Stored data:

☆ ☆ ☆

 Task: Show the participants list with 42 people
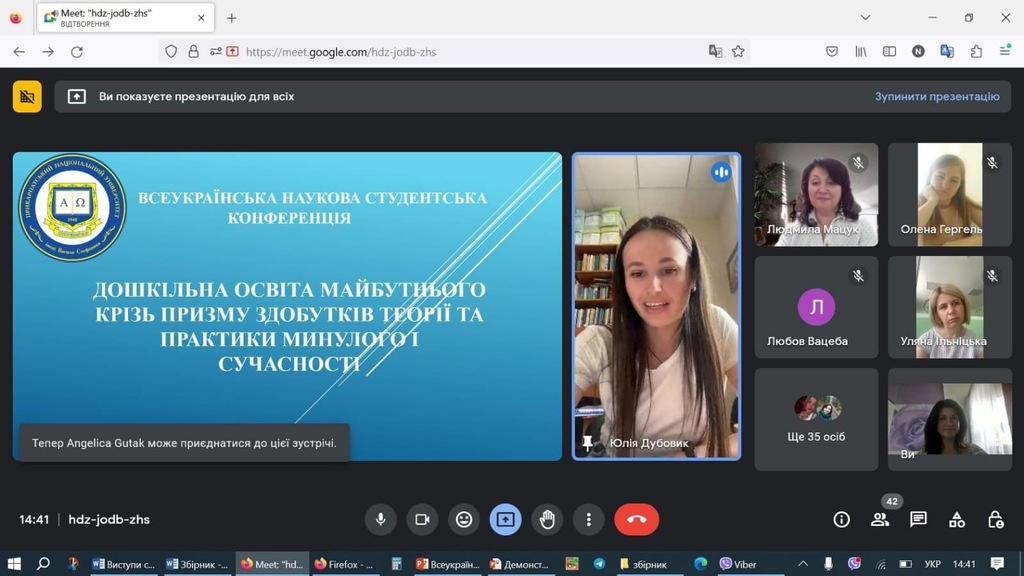(x=880, y=519)
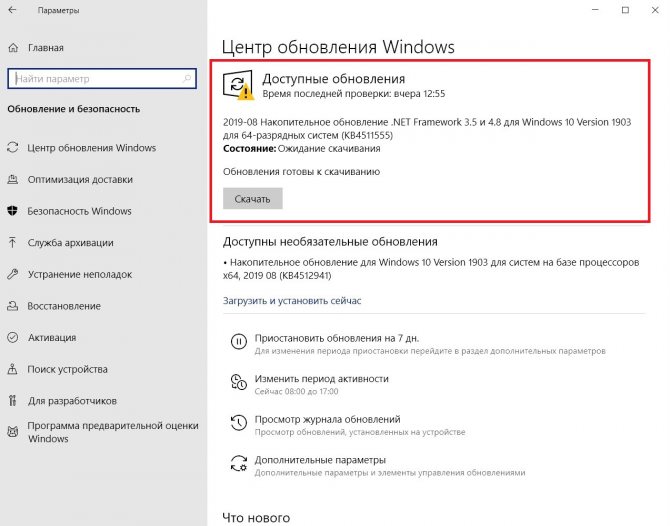The image size is (670, 526).
Task: Click the Оптимизация доставки icon
Action: coord(13,179)
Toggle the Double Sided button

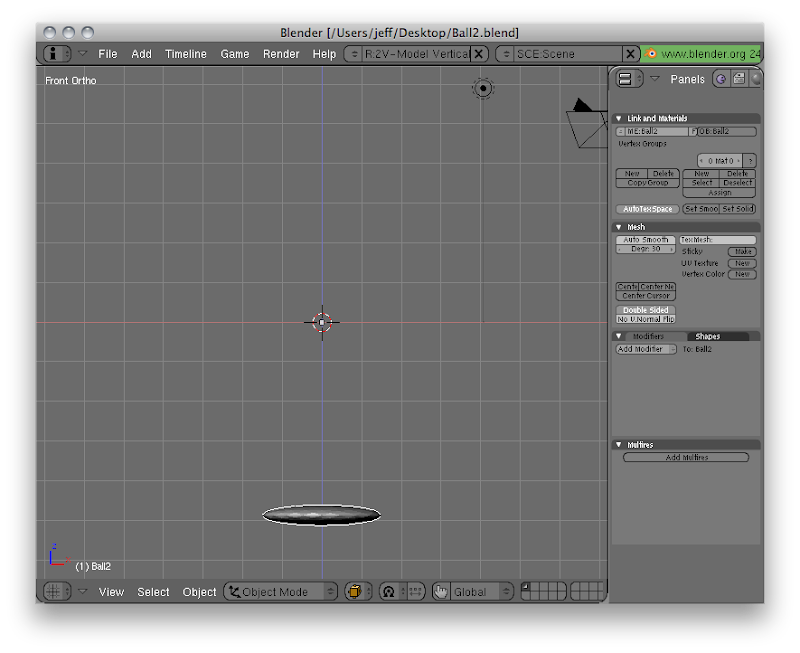tap(645, 310)
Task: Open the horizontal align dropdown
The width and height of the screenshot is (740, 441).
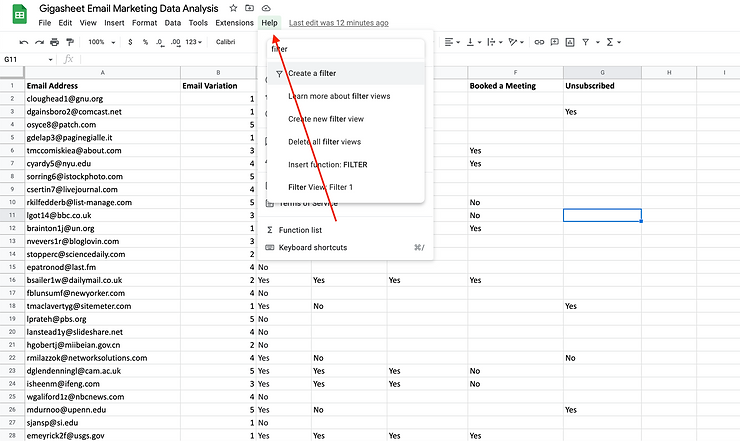Action: coord(452,42)
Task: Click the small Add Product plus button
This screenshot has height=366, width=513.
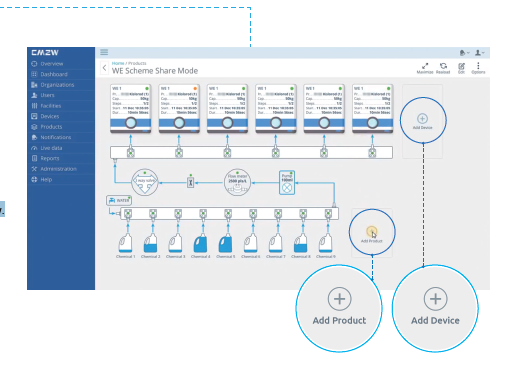Action: point(371,231)
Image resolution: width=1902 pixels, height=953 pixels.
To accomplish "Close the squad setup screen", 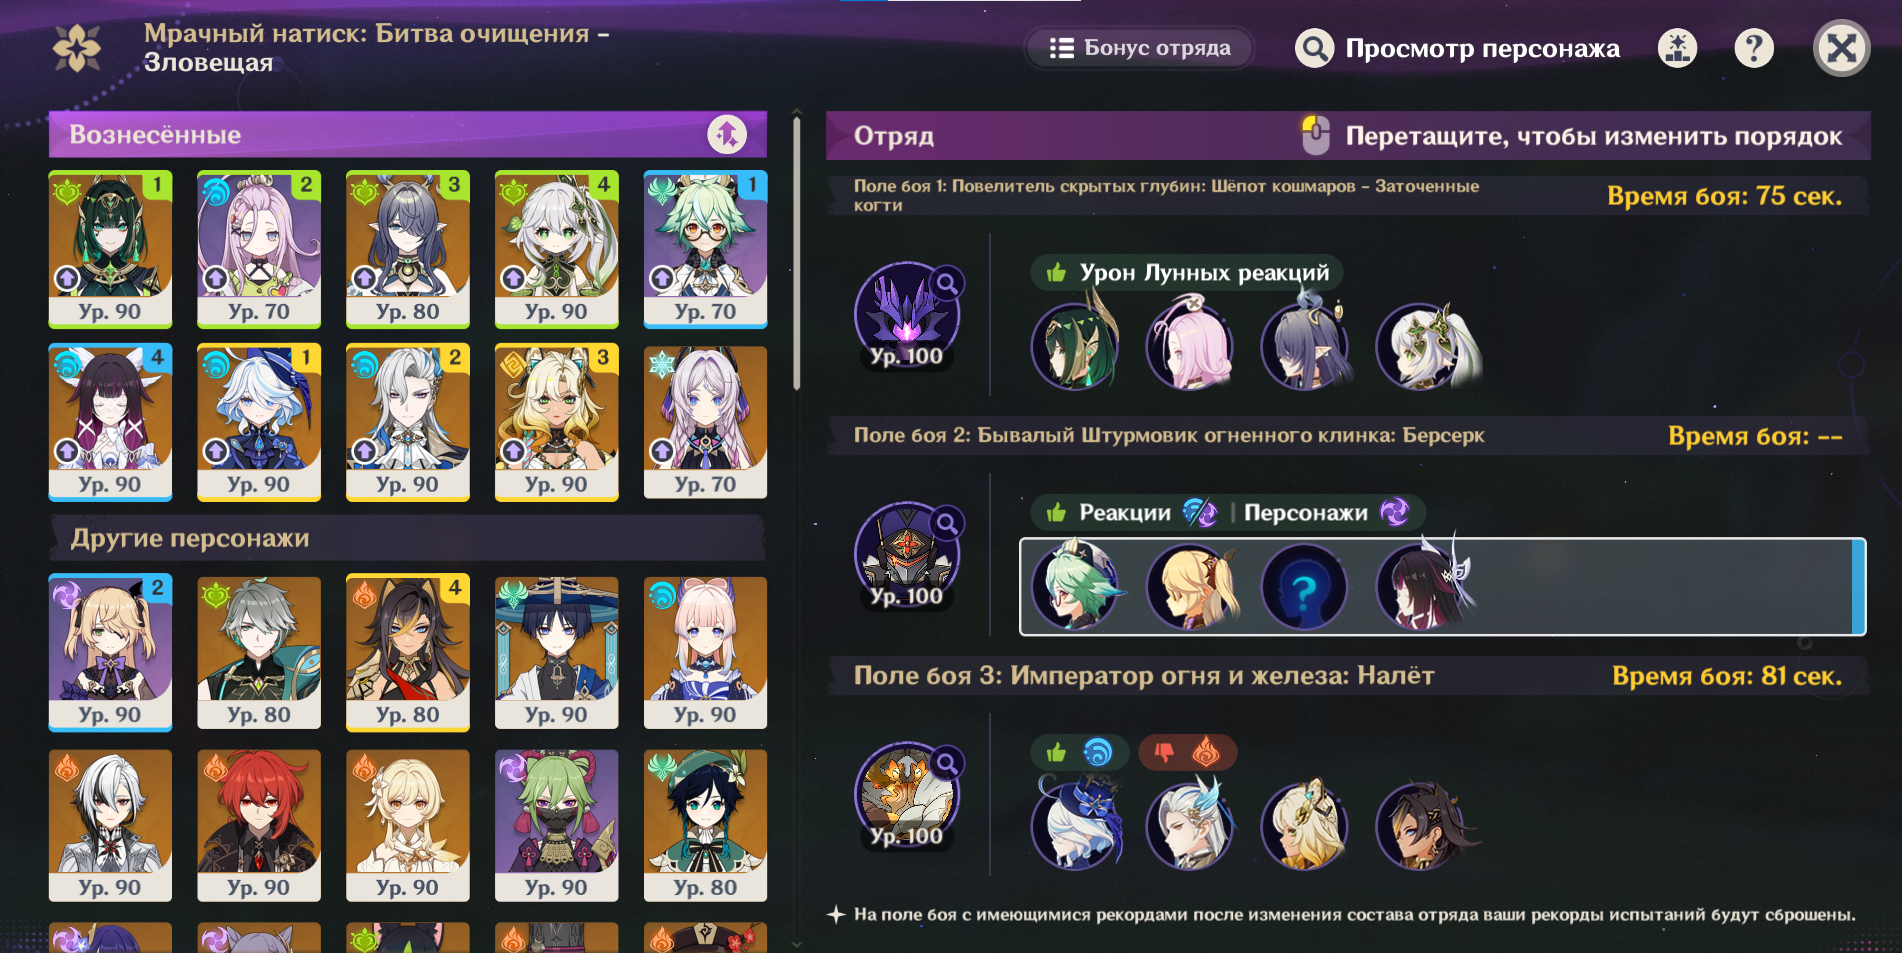I will click(1841, 48).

☆ ☆ ☆

The lines to copy exactly start with the line above that has "Task: Open the horizontal align dropdown" and go on through the line that has "Image resolution: width=1902"; please include both, add nothing else, and omit the pictures.

Task: Open the horizontal align dropdown
The width and height of the screenshot is (740, 441).
Action: coord(452,42)
Task: Click the small Add Product plus button
This screenshot has height=366, width=513.
Action: point(371,231)
Image resolution: width=1902 pixels, height=953 pixels.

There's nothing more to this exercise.